According to Khalifa, though India reformed the environment for business last year, it was “relatively outperformed by others”. Reforms are critical in the current phase because when the environment to run a business is made easier, it tends to act as a shock absorber in a crisis, she said.
“If governments in China, India, Indonesia and other lowly-ranked economies can lower their high costs of doing business, the path to achieving living standards comparable with middle-income economies would be far smoother and most likely quicker,” said Nikhilesh Bhattacharyya, associate economist at Moody’s Economy.com.
IFC’s annual Doing Business report presents a worm’s-eye view of the business environment. It does not capture macroeconomic and political factors that may influence business decisions.
Singapore, New Zealand and Hong Kong were the world’s top-ranked economies for the second consecutive year in terms of ease of doing business.
The 2010 report showed countries from sub-Saharan Africa were the most enthusiastic reformers even if they were not the top-ranked economies.
Rwanda, which was locked in civil conflict in 1990s, was the leading reformer last year.
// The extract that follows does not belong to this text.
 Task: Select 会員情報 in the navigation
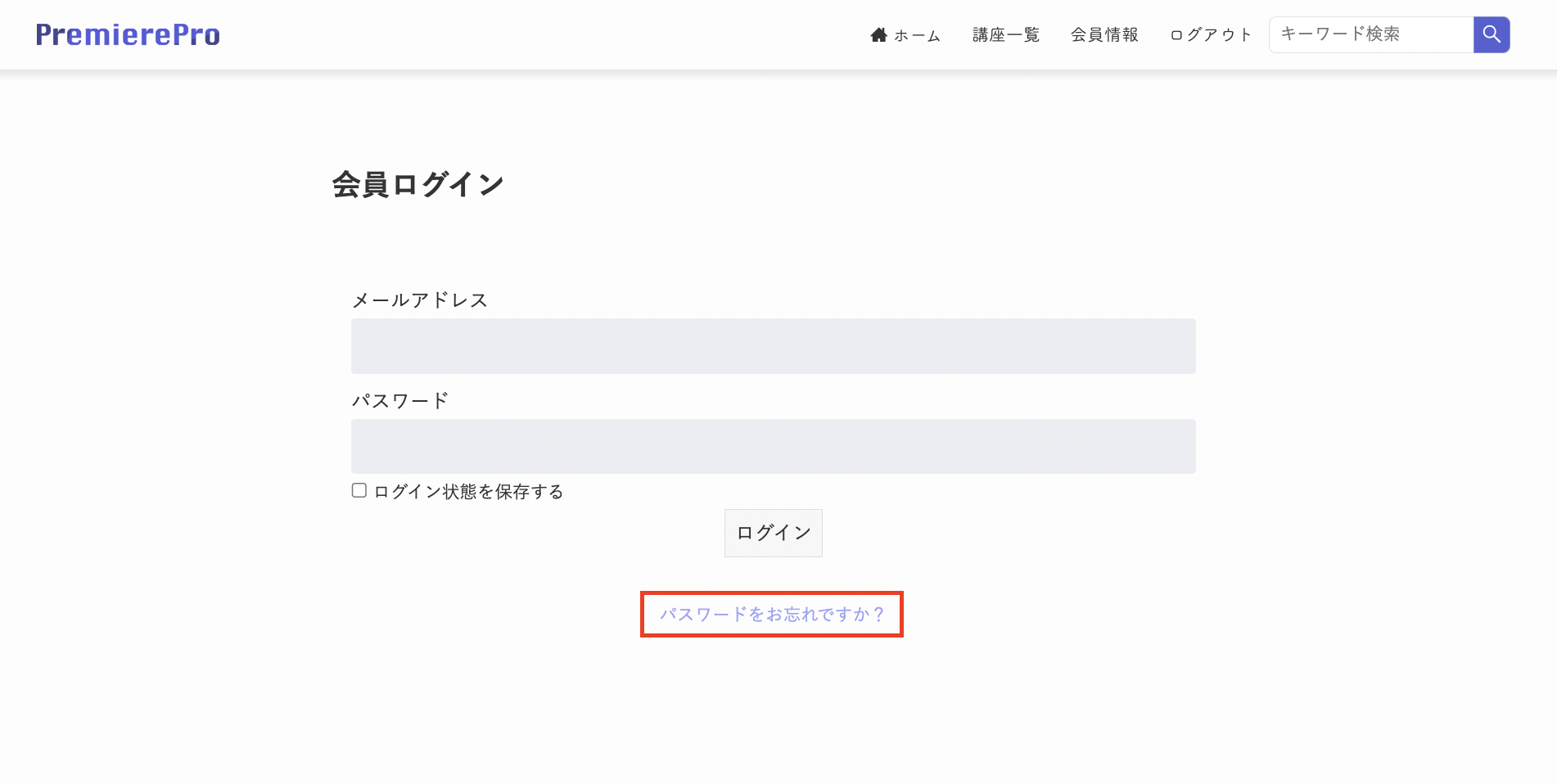click(1104, 34)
Of the 10 indicators such as ease of starting a business used by IFC, African nations topped in terms of annual progress in six indicators.
Generally, countries in Eastern Europe and Central Asia have been the most enthusiastic reformers since IFC first published its report in 2004.
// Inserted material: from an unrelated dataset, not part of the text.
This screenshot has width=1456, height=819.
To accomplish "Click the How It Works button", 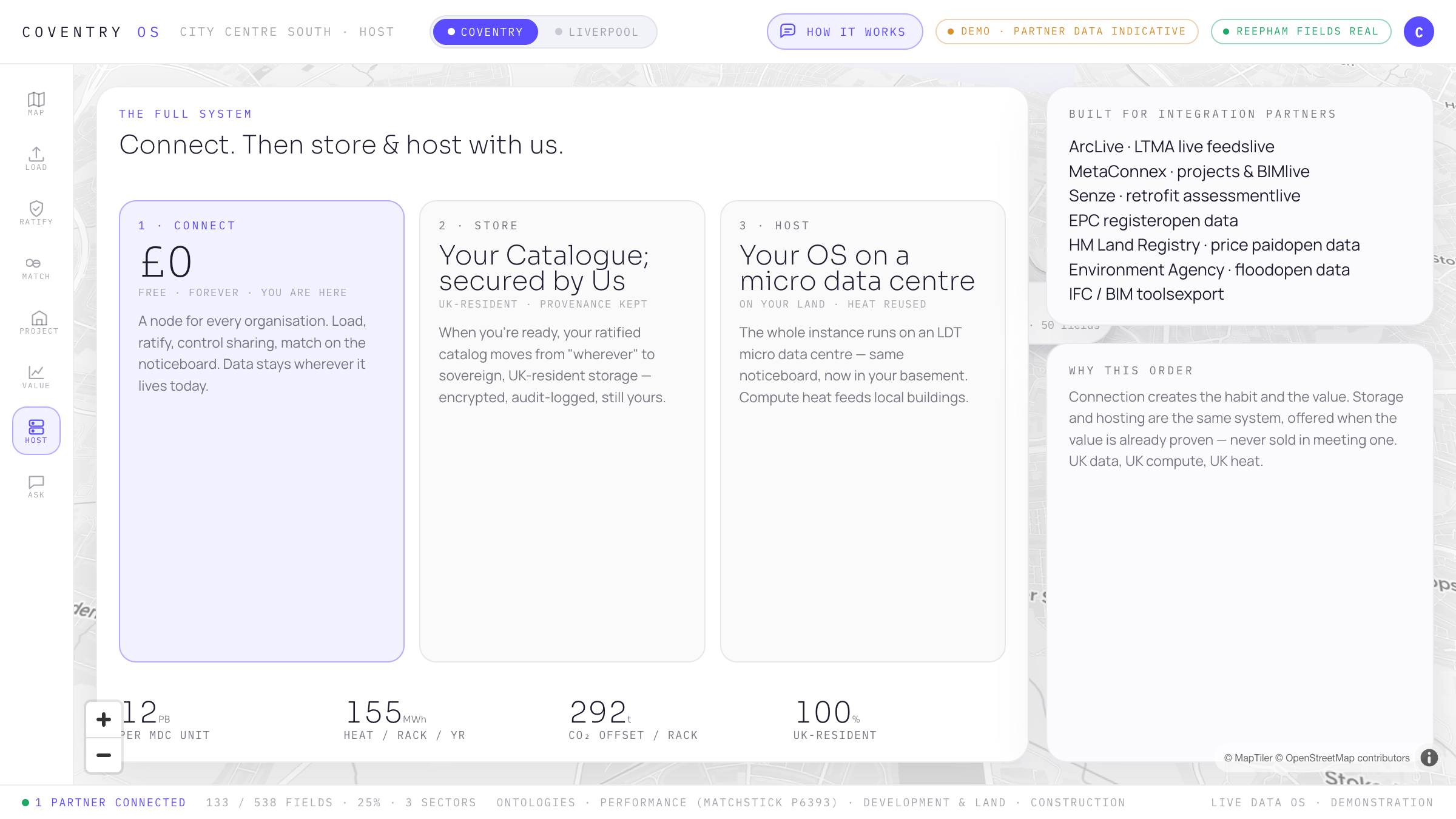I will [x=844, y=32].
According to Khalifa, consistency, a long-term view and comprehensiveness are key traits seen in countries with a high ranking. Rwanda, which was ranked 67 last year, has been working on reforms for 10 years, she added.
Across the world, the two most popular areas of reform have been the ease of starting a business and convenience in paying taxes. Both areas are critical for small and medium businesses, which are the focus of the report. “We are not looking at mega companies,” Khalifa said, explaining small enterprises have a significant propensity to create jobs.
Khalifa said IFC’s report did not equate deregulation with ease of doing business. For instance, when IFC ranked countries for reforms in ease of starting a business, the focus was on streamlining procedures through single-window clearances and enhancing the efficiency of the bureaucracy.
India’s ranking last year in ease of starting a business slipped three places to 169, but it saw improvement in convenience in paying taxes. In the area of taxes, India’s ranking improved two places to 169.
According to Khalifa, one indicator where India made progress last year was in improving procedures involved in closing a business. Here, India’s ranking improved four places to 138.
India strengthened the process flowing out of the 2002 Securitization Act, which helped the country improve its ranking in closing businesses. Quickening insolvency process frees up assets for use by others, Khalifa said. Last year, India increased the number of judges handling solvency cases by one-third and streamlined processes to file for bankruptcy, she added.
Among the 10 indicators studied by IFC, India performed best in credit accessibility, where it was ranked 30. It performed the worst in enforcing contracts, where it was ranked one from the bottom at 182. In South Asia, Pakistan was the best performer and ranked 85.